Our hardware and software control architectures have been designed to meet the challenge of real-time processing of visual signals (approaching 30 Hz) and auditory signals (8 kHz sample rate and frame windows of 10 ms) with minimal latencies (less than 500 ms). The high-level perception system, the motivation system, the behavior system, the motor skill system, and the face motor system execute on four Motorola 68332 microprocessors running L, a multi-threaded Lisp developed in our lab. Vision processing, visual attention and eye/neck control is performed by nine networked 400 MHz PCs running QNX (a real-time Unix operating system). Expressive speech synthesis and vocal affective intent recognition runs on a dual 450 MHz PC running NT, and the speech recognition system runs on a 500 MHz PC running Linux.
Vision SystemThe robot's vision system consists of four color CCD cameras mounted on a stereo active vision head. Two wide field of view (fov) cameras are mounted centrally and move with respect to the head. These are 0.25 inch CCD lipstick cameras with 2.2 mm lenses manufactured by Elmo Corporation. They are used to decide what the robot should pay attention to, and to compute a distance estimate. There is also a camera mounted within the pupil of each eye. These are 0.5 inch CCD foveal cameras with an 8 mm focal length lenses, and are used for higher resolution post-attentional processing, such as eye detection.
Kismet has three degrees of freedom to control gaze direction and three degrees of freedom to control its neck. The degrees of freedom are driven by Maxon DC servo motors with high resolution optical encoders for accurate position control. This gives the robot the ability to move and orient its eyes like a human, engaging in a variety of human visual behaviors. This is not only advantageous from a visual processing perspective, but humans attribute a communicative value to these eye movements as well.

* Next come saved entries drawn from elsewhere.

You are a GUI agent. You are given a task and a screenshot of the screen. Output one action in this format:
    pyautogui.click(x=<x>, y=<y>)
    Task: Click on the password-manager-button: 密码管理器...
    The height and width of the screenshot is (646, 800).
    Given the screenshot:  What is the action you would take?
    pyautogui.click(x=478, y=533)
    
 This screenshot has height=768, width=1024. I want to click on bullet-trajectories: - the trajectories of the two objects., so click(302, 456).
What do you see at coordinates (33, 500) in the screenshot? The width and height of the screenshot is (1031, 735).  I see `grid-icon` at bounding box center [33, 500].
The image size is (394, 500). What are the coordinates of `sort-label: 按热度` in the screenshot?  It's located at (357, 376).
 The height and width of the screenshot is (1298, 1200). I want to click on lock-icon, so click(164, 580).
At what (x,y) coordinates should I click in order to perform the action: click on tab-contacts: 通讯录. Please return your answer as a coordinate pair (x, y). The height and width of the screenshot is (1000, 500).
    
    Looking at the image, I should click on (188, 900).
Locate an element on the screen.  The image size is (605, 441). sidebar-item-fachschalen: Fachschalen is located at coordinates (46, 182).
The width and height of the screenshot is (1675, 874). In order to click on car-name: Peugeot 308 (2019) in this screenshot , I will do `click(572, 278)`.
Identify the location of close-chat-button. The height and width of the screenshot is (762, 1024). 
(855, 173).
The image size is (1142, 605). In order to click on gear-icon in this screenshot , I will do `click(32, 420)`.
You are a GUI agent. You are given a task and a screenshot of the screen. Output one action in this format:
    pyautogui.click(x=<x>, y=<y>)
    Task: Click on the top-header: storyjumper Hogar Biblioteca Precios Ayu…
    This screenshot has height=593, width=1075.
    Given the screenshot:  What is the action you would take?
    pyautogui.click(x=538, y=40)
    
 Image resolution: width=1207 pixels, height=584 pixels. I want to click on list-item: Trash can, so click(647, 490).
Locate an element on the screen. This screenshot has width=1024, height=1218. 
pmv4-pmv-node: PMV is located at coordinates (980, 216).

Auditory SystemThe caregiver can influence the robot's behavior through speech by wearing a small unobtrusive wireless microphone. This auditory signal is fed into a 500 MHz PC running Linux. The real-time, low-level speech processing and recognition software was developed at MIT by the Spoken Language Systems Group. These auditory features are sent to a dual 450 mHz PC running NT. The NT machine processes these features in real-time to recognize the spoken affective intent of the caregiver.
Expressive Motor SystemKismet has a 15 DoF face that displays a wide assortment of facial expressions to mirror its ``emotional'' state as well as to serve other communicative purposes. Each ear has two degrees of freedom that allows Kismet to perk its ears in an interested fashion, or fold them back in a manner reminiscent of an angry animal. Each eyebrow can lower and furrow in frustration, elevate upwards for surprise, or slant the inner corner of the brow upwards for sadness. Each eyelid can open and close independently, allowing the robot to wink an eye or blink both. The robot has four lip actuators, one at each corner of the mouth, that can be curled upwards for a smile or downwards for a frown. There is also a single degree of freedom jaw.
Vocalization SystemThe robot's vocalization capabilities are generated through an articulatory synthesizer. The underlying software (DECtalk v4.5) is based on the Klatt synthesizer which models the physiological characteristics of the human articulatory tract. By adjusting the parameters of the synthesizer it is possible to convey speaker personality (Kismet sounds like a young child) as well as adding emotional qualities to synthesized speech (Cahn 1990).